→ Given exercise: Put the entries from the line containing "Screen dimensions: 559x799" through the end of the entries into a Markdown table with the columns No. and Entry Line, numbering each row and leaving out any blank lines.

Element and text location data:
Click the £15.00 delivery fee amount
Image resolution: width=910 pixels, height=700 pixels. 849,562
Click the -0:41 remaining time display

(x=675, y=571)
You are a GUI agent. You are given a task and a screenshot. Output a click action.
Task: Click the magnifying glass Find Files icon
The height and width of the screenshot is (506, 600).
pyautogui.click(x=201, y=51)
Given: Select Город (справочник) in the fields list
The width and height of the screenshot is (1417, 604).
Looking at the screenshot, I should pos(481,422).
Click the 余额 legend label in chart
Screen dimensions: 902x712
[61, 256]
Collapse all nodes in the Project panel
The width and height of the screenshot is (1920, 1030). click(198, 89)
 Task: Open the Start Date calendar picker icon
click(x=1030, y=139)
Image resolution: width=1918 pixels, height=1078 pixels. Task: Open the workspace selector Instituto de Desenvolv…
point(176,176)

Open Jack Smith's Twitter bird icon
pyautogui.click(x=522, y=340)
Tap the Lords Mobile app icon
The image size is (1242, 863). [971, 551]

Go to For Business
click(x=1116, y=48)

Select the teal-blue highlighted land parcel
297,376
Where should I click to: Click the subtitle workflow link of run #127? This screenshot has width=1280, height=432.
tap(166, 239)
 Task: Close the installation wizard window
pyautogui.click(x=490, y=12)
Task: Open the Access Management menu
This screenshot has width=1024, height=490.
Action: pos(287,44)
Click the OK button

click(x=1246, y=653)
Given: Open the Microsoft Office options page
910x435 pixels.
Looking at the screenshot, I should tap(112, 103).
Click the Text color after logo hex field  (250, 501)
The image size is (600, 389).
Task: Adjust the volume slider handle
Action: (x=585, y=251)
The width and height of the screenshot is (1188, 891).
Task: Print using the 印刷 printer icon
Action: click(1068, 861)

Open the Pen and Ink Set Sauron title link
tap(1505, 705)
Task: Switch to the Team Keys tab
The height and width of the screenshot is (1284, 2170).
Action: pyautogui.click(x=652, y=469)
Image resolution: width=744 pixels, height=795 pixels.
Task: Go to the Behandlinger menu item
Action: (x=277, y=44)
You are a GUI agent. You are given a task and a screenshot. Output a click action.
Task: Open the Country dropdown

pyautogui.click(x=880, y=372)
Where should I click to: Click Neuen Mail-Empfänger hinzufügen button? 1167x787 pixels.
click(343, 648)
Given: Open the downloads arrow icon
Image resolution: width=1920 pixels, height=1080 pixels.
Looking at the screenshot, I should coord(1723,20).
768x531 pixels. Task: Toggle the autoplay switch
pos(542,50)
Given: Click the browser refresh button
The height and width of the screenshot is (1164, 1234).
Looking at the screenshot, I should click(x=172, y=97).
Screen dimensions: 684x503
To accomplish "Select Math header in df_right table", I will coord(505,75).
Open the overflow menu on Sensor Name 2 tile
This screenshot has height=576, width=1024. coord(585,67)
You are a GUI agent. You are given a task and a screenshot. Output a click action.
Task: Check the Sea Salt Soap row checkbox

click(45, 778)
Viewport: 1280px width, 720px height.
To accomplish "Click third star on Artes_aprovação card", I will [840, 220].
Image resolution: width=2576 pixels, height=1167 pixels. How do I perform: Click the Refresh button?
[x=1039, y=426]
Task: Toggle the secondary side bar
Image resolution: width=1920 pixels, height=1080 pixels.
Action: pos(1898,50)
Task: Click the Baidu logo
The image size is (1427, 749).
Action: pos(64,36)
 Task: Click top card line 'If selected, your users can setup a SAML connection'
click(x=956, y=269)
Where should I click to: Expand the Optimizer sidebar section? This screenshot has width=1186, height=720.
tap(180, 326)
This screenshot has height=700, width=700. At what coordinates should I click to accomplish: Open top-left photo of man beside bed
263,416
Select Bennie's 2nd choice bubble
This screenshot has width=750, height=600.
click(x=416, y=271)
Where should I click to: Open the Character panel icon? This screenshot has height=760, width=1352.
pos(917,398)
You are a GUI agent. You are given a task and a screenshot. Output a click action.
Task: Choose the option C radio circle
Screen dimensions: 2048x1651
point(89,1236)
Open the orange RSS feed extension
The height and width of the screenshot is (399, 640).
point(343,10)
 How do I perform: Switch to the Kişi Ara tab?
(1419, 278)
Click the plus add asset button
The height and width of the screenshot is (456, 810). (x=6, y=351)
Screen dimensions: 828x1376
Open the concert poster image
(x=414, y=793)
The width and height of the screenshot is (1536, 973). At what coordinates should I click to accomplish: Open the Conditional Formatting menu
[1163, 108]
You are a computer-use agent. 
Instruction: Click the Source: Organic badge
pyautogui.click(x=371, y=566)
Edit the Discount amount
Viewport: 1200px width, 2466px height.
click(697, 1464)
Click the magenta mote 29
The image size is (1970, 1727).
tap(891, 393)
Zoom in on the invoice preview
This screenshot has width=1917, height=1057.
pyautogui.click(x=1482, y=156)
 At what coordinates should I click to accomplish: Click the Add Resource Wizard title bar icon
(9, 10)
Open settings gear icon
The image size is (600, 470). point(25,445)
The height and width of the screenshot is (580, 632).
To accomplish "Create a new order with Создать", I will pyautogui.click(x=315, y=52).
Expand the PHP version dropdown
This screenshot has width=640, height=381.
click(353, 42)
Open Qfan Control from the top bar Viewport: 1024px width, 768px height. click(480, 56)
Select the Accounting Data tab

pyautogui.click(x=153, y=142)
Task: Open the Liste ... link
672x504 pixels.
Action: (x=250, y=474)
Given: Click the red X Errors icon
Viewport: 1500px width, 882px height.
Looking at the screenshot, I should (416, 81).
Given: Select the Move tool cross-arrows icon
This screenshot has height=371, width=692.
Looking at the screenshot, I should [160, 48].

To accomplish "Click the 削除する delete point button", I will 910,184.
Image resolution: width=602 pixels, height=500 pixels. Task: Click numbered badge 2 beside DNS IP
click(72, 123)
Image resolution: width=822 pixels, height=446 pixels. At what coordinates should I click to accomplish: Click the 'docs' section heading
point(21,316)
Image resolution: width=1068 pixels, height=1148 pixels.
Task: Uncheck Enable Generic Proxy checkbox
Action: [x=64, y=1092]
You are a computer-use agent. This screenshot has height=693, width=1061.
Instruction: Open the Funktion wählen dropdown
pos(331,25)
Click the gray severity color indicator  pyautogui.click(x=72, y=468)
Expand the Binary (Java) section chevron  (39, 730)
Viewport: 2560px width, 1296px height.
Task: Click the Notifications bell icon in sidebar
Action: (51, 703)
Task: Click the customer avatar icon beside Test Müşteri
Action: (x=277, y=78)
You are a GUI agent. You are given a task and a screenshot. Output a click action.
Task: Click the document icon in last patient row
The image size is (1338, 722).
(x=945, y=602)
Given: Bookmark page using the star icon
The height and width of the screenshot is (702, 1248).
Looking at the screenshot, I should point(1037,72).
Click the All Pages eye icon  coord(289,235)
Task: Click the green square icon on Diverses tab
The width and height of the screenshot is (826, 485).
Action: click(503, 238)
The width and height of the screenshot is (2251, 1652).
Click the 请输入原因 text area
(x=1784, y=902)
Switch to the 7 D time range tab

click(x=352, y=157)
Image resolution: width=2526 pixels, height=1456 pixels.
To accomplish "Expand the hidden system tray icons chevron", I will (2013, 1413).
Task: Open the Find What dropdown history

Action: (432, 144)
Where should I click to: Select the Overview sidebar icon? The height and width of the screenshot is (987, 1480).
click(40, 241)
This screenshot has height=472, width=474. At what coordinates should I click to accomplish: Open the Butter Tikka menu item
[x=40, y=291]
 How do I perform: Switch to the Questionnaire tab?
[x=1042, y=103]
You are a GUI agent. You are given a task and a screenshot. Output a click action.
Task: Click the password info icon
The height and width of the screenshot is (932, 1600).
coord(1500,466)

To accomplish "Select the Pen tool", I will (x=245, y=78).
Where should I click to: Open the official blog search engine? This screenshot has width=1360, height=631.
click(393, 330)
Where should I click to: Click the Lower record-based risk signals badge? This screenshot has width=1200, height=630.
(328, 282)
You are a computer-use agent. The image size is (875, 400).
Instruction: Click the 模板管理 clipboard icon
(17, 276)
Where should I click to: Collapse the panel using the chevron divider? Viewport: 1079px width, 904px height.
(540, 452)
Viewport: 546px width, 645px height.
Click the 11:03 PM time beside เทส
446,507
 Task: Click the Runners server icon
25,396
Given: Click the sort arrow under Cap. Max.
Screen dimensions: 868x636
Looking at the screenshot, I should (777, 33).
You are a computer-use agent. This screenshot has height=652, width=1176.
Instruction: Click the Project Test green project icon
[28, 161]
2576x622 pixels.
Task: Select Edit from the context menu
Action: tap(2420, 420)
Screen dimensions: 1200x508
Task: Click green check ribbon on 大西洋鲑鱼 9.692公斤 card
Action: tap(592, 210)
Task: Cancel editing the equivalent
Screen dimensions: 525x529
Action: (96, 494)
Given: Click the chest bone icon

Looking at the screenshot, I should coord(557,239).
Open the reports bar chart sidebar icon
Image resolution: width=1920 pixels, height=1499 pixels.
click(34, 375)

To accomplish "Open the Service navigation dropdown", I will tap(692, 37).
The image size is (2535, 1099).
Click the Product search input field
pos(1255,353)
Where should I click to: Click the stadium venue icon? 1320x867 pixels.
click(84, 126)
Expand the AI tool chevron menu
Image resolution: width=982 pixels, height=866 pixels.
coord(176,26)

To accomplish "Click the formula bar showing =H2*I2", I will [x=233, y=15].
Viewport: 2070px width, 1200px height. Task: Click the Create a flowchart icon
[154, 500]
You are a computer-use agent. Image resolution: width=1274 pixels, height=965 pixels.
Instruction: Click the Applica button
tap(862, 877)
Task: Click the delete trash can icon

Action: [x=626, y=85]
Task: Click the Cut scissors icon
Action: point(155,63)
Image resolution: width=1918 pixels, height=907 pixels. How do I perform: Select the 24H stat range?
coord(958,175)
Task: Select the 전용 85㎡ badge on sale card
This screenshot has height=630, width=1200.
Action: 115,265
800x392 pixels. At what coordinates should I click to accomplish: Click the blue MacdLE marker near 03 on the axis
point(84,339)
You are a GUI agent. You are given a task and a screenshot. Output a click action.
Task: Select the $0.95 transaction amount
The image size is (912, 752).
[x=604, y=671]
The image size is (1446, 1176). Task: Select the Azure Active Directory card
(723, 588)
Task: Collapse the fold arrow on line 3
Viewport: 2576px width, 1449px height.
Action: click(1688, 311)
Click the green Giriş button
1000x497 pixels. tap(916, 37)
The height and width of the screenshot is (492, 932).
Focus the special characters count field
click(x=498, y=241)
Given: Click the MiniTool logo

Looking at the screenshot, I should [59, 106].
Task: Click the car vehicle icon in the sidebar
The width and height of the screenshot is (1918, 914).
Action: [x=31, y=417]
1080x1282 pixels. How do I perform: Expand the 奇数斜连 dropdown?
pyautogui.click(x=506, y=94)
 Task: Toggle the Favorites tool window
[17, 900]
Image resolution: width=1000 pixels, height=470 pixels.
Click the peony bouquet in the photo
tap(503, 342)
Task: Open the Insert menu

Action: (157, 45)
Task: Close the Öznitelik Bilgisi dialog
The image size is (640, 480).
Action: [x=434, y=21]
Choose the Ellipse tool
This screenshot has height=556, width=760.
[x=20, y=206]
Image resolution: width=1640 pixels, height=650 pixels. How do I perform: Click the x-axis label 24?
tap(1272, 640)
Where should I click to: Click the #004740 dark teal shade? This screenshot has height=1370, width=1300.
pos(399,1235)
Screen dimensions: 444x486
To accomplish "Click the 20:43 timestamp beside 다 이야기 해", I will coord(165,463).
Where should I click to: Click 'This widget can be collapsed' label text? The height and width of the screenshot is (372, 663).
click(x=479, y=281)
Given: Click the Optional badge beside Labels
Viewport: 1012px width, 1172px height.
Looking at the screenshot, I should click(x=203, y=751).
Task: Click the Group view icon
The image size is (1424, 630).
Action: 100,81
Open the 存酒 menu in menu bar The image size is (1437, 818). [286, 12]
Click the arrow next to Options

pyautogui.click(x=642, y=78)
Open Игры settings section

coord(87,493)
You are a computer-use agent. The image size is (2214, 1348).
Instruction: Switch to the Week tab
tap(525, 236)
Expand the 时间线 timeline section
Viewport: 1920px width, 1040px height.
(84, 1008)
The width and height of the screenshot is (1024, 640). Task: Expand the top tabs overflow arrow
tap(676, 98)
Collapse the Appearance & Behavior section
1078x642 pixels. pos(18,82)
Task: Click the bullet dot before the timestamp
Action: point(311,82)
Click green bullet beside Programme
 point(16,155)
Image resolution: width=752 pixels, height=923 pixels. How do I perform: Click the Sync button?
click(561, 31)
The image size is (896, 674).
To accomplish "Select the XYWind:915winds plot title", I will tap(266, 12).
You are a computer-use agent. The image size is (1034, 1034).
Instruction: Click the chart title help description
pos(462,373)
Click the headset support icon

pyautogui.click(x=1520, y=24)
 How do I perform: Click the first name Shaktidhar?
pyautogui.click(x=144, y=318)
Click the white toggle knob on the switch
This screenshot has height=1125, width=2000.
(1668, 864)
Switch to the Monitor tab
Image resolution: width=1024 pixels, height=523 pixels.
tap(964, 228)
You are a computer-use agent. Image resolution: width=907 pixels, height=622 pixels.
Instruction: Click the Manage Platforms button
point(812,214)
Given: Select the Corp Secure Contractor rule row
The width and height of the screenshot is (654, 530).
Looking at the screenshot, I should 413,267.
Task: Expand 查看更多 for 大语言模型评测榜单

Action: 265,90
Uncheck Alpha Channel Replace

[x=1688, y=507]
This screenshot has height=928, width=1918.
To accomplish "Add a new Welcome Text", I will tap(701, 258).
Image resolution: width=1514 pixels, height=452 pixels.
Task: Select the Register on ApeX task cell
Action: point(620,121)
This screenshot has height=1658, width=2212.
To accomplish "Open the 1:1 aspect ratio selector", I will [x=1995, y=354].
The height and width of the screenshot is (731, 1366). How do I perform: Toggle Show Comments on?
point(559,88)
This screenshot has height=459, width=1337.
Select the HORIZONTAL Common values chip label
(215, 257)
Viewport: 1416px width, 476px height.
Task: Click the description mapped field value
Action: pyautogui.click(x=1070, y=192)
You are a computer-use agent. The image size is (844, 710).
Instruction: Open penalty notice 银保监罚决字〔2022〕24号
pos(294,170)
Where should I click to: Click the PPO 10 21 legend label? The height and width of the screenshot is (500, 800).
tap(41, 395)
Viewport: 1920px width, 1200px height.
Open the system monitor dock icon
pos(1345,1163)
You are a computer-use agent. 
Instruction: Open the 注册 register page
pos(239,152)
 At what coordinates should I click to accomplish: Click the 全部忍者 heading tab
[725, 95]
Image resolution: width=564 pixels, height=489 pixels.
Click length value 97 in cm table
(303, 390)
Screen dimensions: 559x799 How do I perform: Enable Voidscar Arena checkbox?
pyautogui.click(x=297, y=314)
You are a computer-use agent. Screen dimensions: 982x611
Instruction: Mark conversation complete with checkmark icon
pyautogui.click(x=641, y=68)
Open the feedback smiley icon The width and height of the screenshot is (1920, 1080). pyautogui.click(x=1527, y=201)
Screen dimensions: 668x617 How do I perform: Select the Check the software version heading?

→ Written solution:
| No. | Entry Line |
|---|---|
| 1 | Screen dimensions: 559x799 How do I perform: Enable Voidscar Arena checkbox? |
| 2 | pyautogui.click(x=297, y=314) |
| 3 | You are a computer-use agent. Screen dimensions: 982x611 |
| 4 | Instruction: Mark conversation complete with checkmark icon |
| 5 | pyautogui.click(x=641, y=68) |
| 6 | Open the feedback smiley icon The width and height of the screenshot is (1920, 1080). pyautogui.click(x=1527, y=201) |
| 7 | Screen dimensions: 668x617 How do I perform: Select the Check the software version heading? |